* [DATA RECORDS]:
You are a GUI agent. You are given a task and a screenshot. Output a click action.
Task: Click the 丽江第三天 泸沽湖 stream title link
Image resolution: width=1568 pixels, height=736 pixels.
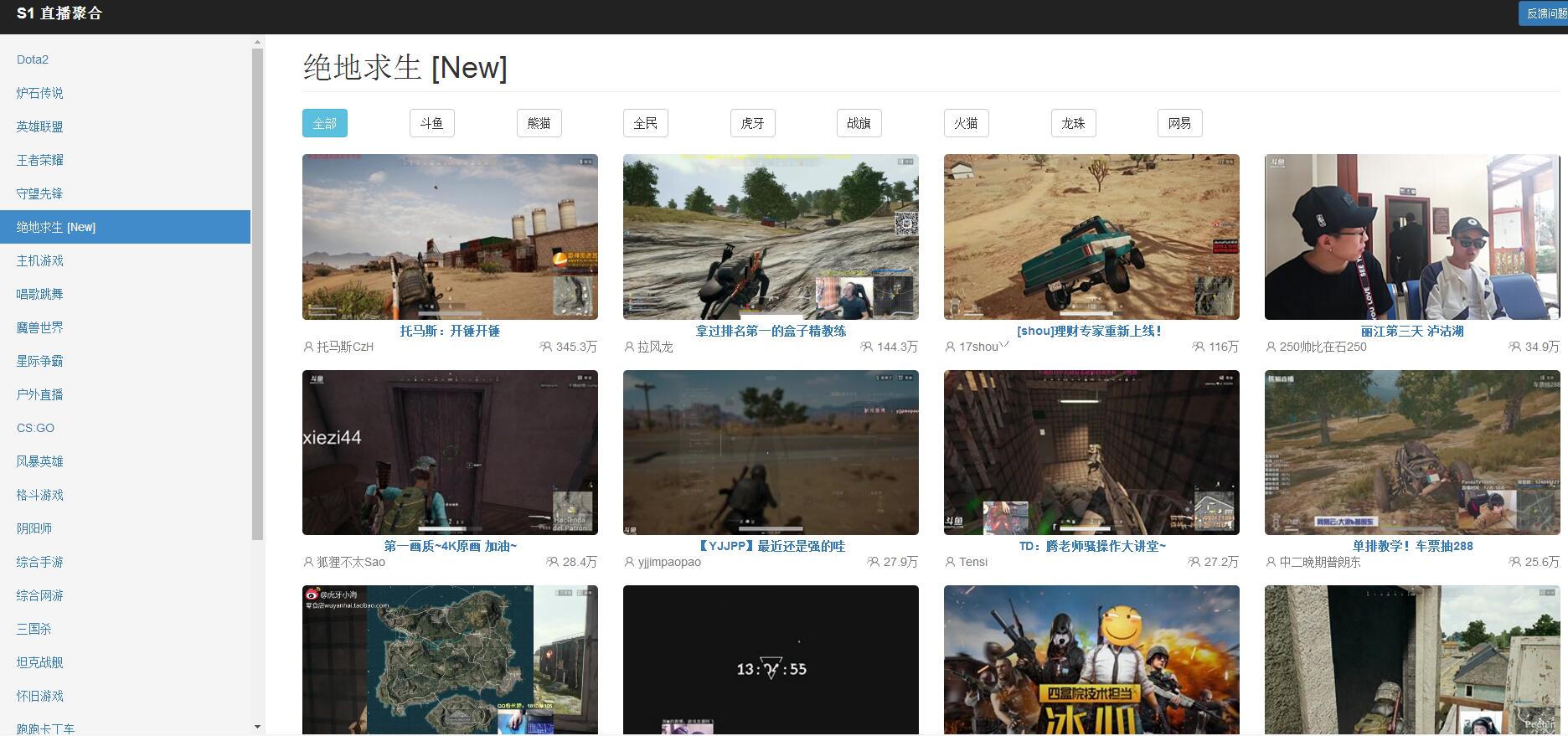(x=1411, y=331)
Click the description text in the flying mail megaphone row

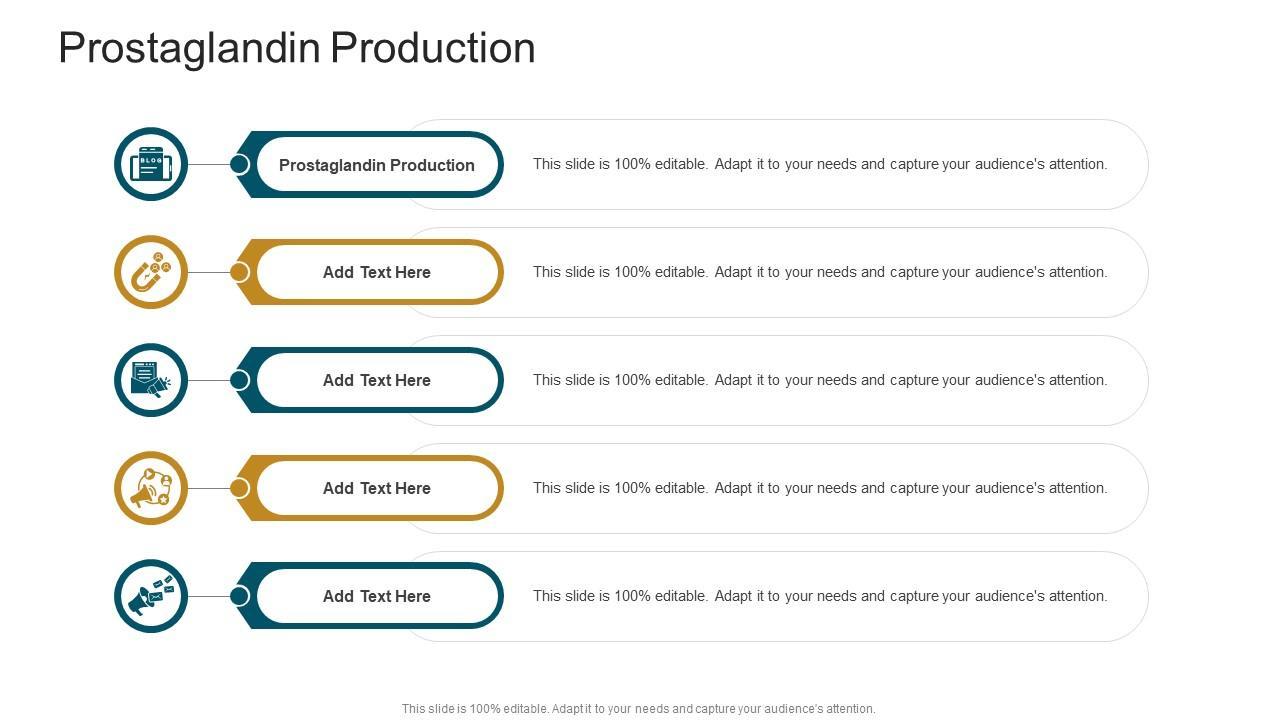tap(820, 596)
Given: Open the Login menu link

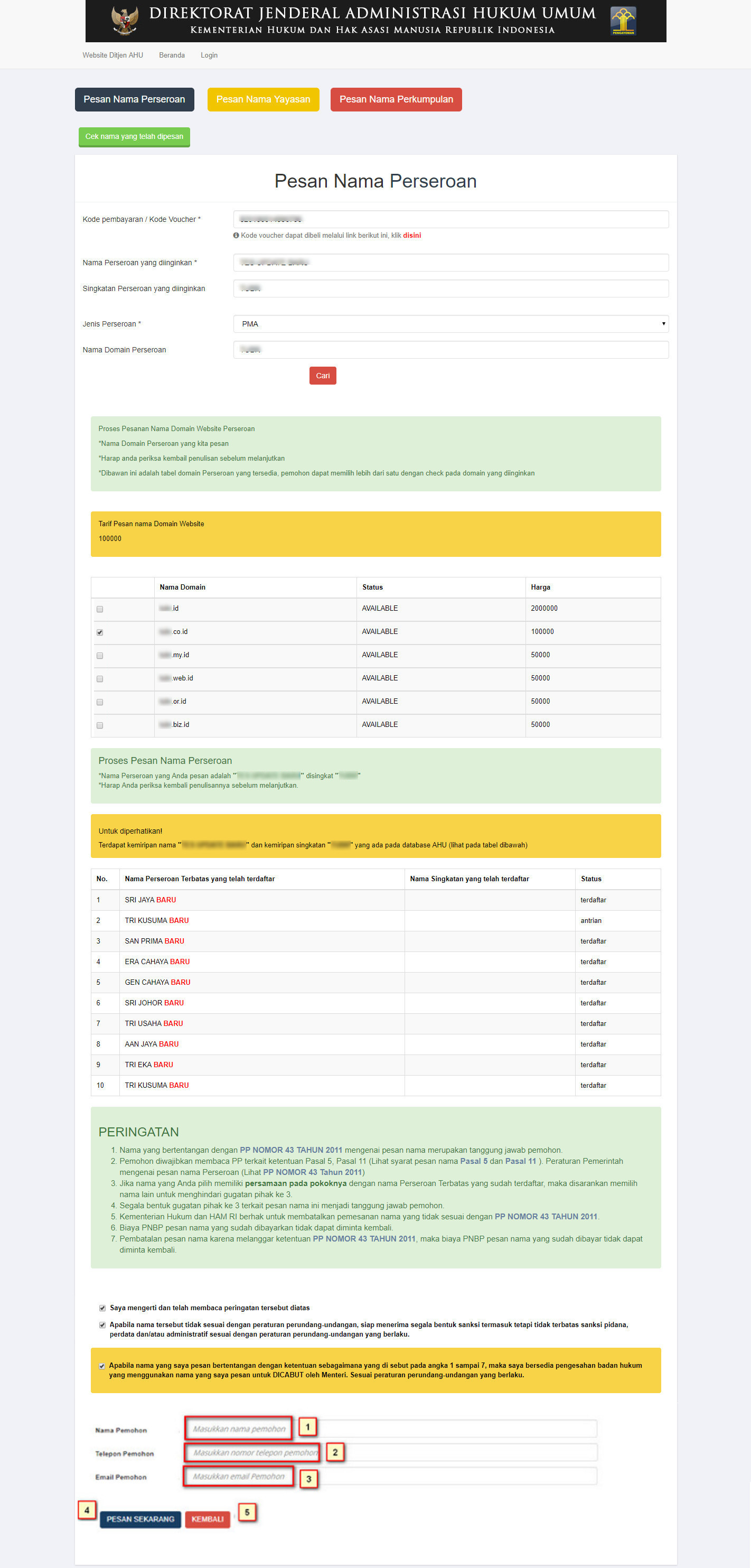Looking at the screenshot, I should [x=209, y=55].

* [EXERCISE GOAL]: Every entry above should be restated word for word, with the images left out.

* [ANSWER FOR THE TASK]:
You are a GUI agent. You are given a task and a screenshot. Output a click action.
Task: Click the 丽江第三天 泸沽湖 stream title link
Image resolution: width=1568 pixels, height=736 pixels.
(x=1411, y=331)
Click the description text in the flying mail megaphone row

tap(820, 596)
Given: Open the Login menu link

Looking at the screenshot, I should [x=209, y=55].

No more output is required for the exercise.